Following its announcement, Fox advertised "Send In Stewie, Please" as Family Guys first "limited-commercial-interruption" episode, with a runtime of 25 minutes. The format was decided after a successful table read—after which the writers would usually trim content—where Fox executive Jonathan Gabay asked "Gee, how do you cut this down?" and suggested the episode run commercial-free. Fox chairman Gary Newman ultimately approved the decision, stating, "We'll do this with or without a sponsor." PlayStation became the episode's sole sponsor, running a 60-second promotion for God of War before and after the episode.

== Reception ==
"Send In Stewie, Please" received polarizing reviews from critics, who have ranked it among both Family Guys best and worst episodes. The episode was originally slated to air on March 11, 2018, though it ultimately aired a week later on March 18. The episode's original American broadcast was watched by 2.24 million viewers and received a Nielsen rating of 1.0, with a 4 share, in the 18–49 demographics.
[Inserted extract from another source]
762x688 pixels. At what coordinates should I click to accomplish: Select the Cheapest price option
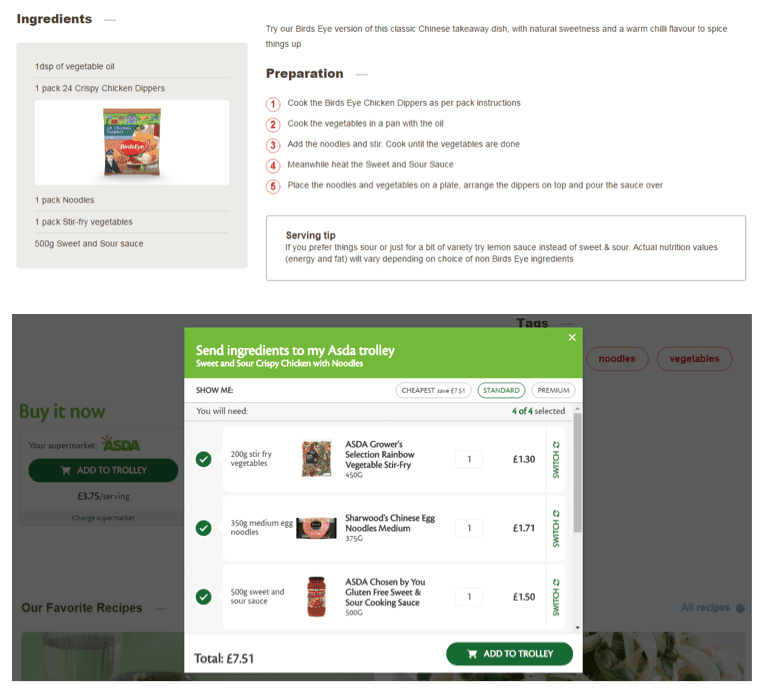pyautogui.click(x=433, y=391)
In an advance review, Kevin Fallon of The Daily Beast called the episode one of Family Guys "best [...] in a very long time" and "one of the most nuanced and edgy coming out episodes of a TV show", noting Stewie's sexuality is ultimately left ambiguous. Steve Greene of IndieWire gave the episode a "B-" grade, highlighting the bottle episode format and the lack of cutaway gags, though he believed Stewie's American accent reveal lacked significance in a series with "the ever-present need for a hard reset at the end of the episode."

In retrospective reviews, Padraig Cotter of Screen Rant called it the series' "darkest" episode—singling out its ending—and praised MacFarlane and McKellen's voice work, while Billy Fellows of Collider named it Family Guys "best-written episode" for its dialogue and character-driven narrative. Michael Boyle of /Film ranked it among the show's five worst, describing it as a "far less successful" spiritual successor to the earlier episode "Brian & Stewie".

Seth MacFarlane was nominated for Outstanding Character Voice-Over Performance at the 70th Primetime Creative Arts Emmy Awards in September 2018 for his performance as Stewie and Brian in this episode, though lost to his Family Guy co-star Alex Borstein for the episode "Nanny Goats". The following February, episode writer Gary Janetti was nominated for Outstanding Writing in Animation at the 71st Writers Guild of America Awards, losing to Stephanie Gillis for her work on The Simpsons episode "Bart's Not Dead".

=== Stewie's homosexuality ===

We had an episode that went all the way to the script phase in which Stewie does come out. It had to do with the harassment he took from other kids at school. He ends up going back in time to prevent a passage in Leviticus from being written: "Thou shalt not lie with mankind as with womankind. It is an abomination."But we decided it's better to keep it vague, which makes more sense because he's a 1-year-old. Ultimately, Stewie will be gay or a very unhappy repressed heterosexual.
— — Seth MacFarlane in an interview for Playboys September 2009 issue

Stewie's ambiguous sexuality had not been explicitly acknowledged in the show prior to the episode's airing. Seth MacFarlane had previously discussed the topic during multiple interviews, including a January 2008 interview with The Advocate, stating he and the Family Guy writers "feel that Stewie is almost certainly gay", and in an interview for Playboy in September 2009 where he discusses an unproduced script where Stewie would come out of the closet. Later, in February 2013, MacFarlane made a tweet rejecting a definitive answer, stating "Just FYI, Stewie's not gay. We haven't decided what he is."

The episode marked the first time the series confronted Stewie's sexuality directly, though Stewie ultimately denies being gay, and felt "less gay than [he] used to be," professing a fluid heterosexuality, so that his orientation is again left unresolved. The episode's writer, Gary Janetti, stated the intention was for Stewie "never to come out as gay or not gay", and that "whether he is [gay] or not, that isn't going to be answered when he's a one-year-old." MacFarlane similarly felt Stewie's sexuality was best left "not determined yet" as a baby.